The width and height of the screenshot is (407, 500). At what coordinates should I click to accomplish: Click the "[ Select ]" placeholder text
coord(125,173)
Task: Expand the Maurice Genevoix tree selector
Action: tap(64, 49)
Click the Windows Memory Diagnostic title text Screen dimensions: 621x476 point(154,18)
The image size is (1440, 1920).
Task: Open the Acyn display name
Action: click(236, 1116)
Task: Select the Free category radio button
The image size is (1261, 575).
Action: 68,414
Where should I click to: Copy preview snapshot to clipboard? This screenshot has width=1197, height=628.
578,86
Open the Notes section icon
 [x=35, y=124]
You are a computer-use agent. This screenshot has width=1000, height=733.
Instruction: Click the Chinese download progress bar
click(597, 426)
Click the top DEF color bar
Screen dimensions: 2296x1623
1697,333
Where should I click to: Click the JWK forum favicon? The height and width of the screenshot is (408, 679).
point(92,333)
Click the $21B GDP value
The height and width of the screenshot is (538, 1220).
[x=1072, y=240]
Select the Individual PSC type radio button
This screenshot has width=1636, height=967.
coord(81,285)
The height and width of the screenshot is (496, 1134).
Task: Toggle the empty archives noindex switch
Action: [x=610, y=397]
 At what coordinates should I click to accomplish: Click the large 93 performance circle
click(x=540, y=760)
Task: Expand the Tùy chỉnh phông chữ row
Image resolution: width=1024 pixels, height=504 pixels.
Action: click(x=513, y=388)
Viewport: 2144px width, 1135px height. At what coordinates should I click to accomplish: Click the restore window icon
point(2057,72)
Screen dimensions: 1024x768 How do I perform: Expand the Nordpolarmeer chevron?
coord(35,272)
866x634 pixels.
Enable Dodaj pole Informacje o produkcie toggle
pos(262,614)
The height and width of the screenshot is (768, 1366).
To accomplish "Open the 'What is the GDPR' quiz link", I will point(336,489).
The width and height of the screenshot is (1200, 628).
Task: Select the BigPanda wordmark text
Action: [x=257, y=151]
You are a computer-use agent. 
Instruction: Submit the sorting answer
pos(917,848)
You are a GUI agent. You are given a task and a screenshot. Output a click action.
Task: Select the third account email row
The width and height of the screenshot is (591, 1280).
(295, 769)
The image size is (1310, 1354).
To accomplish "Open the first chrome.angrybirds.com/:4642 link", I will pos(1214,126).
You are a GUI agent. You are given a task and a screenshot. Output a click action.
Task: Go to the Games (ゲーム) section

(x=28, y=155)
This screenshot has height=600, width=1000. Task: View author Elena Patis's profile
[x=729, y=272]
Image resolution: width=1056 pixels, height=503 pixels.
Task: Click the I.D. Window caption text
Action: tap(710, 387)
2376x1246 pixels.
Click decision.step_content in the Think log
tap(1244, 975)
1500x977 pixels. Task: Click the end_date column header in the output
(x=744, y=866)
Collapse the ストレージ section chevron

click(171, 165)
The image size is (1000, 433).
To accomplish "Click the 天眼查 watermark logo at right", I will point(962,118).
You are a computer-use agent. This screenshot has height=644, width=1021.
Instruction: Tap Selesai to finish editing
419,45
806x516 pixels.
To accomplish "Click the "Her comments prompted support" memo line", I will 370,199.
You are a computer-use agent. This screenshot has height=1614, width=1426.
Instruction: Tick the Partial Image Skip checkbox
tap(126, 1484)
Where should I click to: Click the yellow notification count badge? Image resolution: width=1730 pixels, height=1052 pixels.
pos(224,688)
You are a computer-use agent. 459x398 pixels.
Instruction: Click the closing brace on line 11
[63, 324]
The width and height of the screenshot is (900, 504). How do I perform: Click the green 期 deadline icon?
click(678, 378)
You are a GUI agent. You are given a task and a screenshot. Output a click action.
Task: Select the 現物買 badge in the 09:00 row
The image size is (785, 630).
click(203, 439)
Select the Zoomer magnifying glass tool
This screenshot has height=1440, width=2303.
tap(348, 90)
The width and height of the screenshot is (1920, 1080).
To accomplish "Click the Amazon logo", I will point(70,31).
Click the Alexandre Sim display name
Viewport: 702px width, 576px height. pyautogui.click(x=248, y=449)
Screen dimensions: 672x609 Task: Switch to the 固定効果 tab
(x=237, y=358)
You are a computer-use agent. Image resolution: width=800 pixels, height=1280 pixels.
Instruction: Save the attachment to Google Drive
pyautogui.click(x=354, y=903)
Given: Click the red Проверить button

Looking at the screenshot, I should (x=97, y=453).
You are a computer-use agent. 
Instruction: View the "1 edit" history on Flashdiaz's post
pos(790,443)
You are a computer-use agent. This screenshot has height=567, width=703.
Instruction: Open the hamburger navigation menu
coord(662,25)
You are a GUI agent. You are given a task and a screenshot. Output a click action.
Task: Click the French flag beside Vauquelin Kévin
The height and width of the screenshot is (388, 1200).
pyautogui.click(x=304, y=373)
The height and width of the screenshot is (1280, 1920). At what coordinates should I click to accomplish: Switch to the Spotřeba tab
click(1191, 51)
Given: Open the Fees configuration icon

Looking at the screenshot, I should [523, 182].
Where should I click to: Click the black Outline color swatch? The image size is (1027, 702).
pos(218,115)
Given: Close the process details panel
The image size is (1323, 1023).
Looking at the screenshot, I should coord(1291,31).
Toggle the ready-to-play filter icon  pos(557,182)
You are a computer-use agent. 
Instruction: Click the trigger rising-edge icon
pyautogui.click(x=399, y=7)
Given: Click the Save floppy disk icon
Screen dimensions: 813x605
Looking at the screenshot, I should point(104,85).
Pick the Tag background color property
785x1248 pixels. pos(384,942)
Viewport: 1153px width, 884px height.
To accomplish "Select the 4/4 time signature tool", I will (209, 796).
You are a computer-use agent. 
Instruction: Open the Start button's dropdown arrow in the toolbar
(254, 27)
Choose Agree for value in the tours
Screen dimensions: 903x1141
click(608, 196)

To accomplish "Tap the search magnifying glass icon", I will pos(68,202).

· · · · · · ·

#### YOUR INSTRUCTIONS:
Please print the whole listing above again, keeping every line unchanged.

#### EXPECTED ANSWER:
The width and height of the screenshot is (407, 500). At what coordinates should I click to accomplish: Click the "[ Select ]" placeholder text
coord(125,173)
Task: Expand the Maurice Genevoix tree selector
Action: tap(64, 49)
Click the Windows Memory Diagnostic title text Screen dimensions: 621x476 point(154,18)
The image size is (1440, 1920).
Task: Open the Acyn display name
Action: click(236, 1116)
Task: Select the Free category radio button
The image size is (1261, 575).
Action: 68,414
Where should I click to: Copy preview snapshot to clipboard? This screenshot has width=1197, height=628.
578,86
Open the Notes section icon
 [x=35, y=124]
You are a computer-use agent. This screenshot has width=1000, height=733.
Instruction: Click the Chinese download progress bar
click(597, 426)
Click the top DEF color bar
Screen dimensions: 2296x1623
1697,333
Where should I click to: Click the JWK forum favicon? The height and width of the screenshot is (408, 679).
point(92,333)
Click the $21B GDP value
The height and width of the screenshot is (538, 1220).
[x=1072, y=240]
Select the Individual PSC type radio button
This screenshot has width=1636, height=967.
coord(81,285)
The height and width of the screenshot is (496, 1134).
Task: Toggle the empty archives noindex switch
Action: [x=610, y=397]
 At what coordinates should I click to accomplish: Click the large 93 performance circle
click(x=540, y=760)
Task: Expand the Tùy chỉnh phông chữ row
Image resolution: width=1024 pixels, height=504 pixels.
Action: click(x=513, y=388)
Viewport: 2144px width, 1135px height. At what coordinates should I click to accomplish: Click the restore window icon
point(2057,72)
Screen dimensions: 1024x768 How do I perform: Expand the Nordpolarmeer chevron?
coord(35,272)
866x634 pixels.
Enable Dodaj pole Informacje o produkcie toggle
pos(262,614)
The height and width of the screenshot is (768, 1366).
To accomplish "Open the 'What is the GDPR' quiz link", I will point(336,489).
The width and height of the screenshot is (1200, 628).
Task: Select the BigPanda wordmark text
Action: [x=257, y=151]
You are a computer-use agent. 
Instruction: Submit the sorting answer
pos(917,848)
You are a GUI agent. You are given a task and a screenshot. Output a click action.
Task: Select the third account email row
The width and height of the screenshot is (591, 1280).
(295, 769)
The image size is (1310, 1354).
To accomplish "Open the first chrome.angrybirds.com/:4642 link", I will pos(1214,126).
You are a GUI agent. You are given a task and a screenshot. Output a click action.
Task: Go to the Games (ゲーム) section

(x=28, y=155)
This screenshot has height=600, width=1000. Task: View author Elena Patis's profile
[x=729, y=272]
Image resolution: width=1056 pixels, height=503 pixels.
Task: Click the I.D. Window caption text
Action: tap(710, 387)
2376x1246 pixels.
Click decision.step_content in the Think log
tap(1244, 975)
1500x977 pixels. Task: Click the end_date column header in the output
(x=744, y=866)
Collapse the ストレージ section chevron

click(171, 165)
The image size is (1000, 433).
To accomplish "Click the 天眼查 watermark logo at right", I will point(962,118).
You are a computer-use agent. This screenshot has height=644, width=1021.
Instruction: Tap Selesai to finish editing
419,45
806x516 pixels.
To accomplish "Click the "Her comments prompted support" memo line", I will 370,199.
You are a computer-use agent. This screenshot has height=1614, width=1426.
Instruction: Tick the Partial Image Skip checkbox
tap(126, 1484)
Where should I click to: Click the yellow notification count badge? Image resolution: width=1730 pixels, height=1052 pixels.
pos(224,688)
You are a computer-use agent. 459x398 pixels.
Instruction: Click the closing brace on line 11
[63, 324]
The width and height of the screenshot is (900, 504). How do I perform: Click the green 期 deadline icon?
click(678, 378)
You are a GUI agent. You are given a task and a screenshot. Output a click action.
Task: Select the 現物買 badge in the 09:00 row
The image size is (785, 630).
click(203, 439)
Select the Zoomer magnifying glass tool
This screenshot has height=1440, width=2303.
tap(348, 90)
The width and height of the screenshot is (1920, 1080).
To accomplish "Click the Amazon logo", I will point(70,31).
Click the Alexandre Sim display name
Viewport: 702px width, 576px height. pyautogui.click(x=248, y=449)
Screen dimensions: 672x609 Task: Switch to the 固定効果 tab
(x=237, y=358)
You are a computer-use agent. Image resolution: width=800 pixels, height=1280 pixels.
Instruction: Save the attachment to Google Drive
pyautogui.click(x=354, y=903)
Given: Click the red Проверить button

Looking at the screenshot, I should (x=97, y=453).
You are a computer-use agent. 
Instruction: View the "1 edit" history on Flashdiaz's post
pos(790,443)
You are a computer-use agent. This screenshot has height=567, width=703.
Instruction: Open the hamburger navigation menu
coord(662,25)
You are a GUI agent. You are given a task and a screenshot. Output a click action.
Task: Click the French flag beside Vauquelin Kévin
The height and width of the screenshot is (388, 1200).
pyautogui.click(x=304, y=373)
The height and width of the screenshot is (1280, 1920). At what coordinates should I click to accomplish: Switch to the Spotřeba tab
click(1191, 51)
Given: Open the Fees configuration icon

Looking at the screenshot, I should [523, 182].
Where should I click to: Click the black Outline color swatch? The image size is (1027, 702).
pos(218,115)
Given: Close the process details panel
The image size is (1323, 1023).
Looking at the screenshot, I should coord(1291,31).
Toggle the ready-to-play filter icon  pos(557,182)
You are a computer-use agent. 
Instruction: Click the trigger rising-edge icon
pyautogui.click(x=399, y=7)
Given: Click the Save floppy disk icon
Screen dimensions: 813x605
Looking at the screenshot, I should point(104,85).
Pick the Tag background color property
785x1248 pixels. pos(384,942)
Viewport: 1153px width, 884px height.
To accomplish "Select the 4/4 time signature tool", I will (209, 796).
You are a computer-use agent. 
Instruction: Open the Start button's dropdown arrow in the toolbar
(254, 27)
Choose Agree for value in the tours
Screen dimensions: 903x1141
click(608, 196)

To accomplish "Tap the search magnifying glass icon", I will pos(68,202).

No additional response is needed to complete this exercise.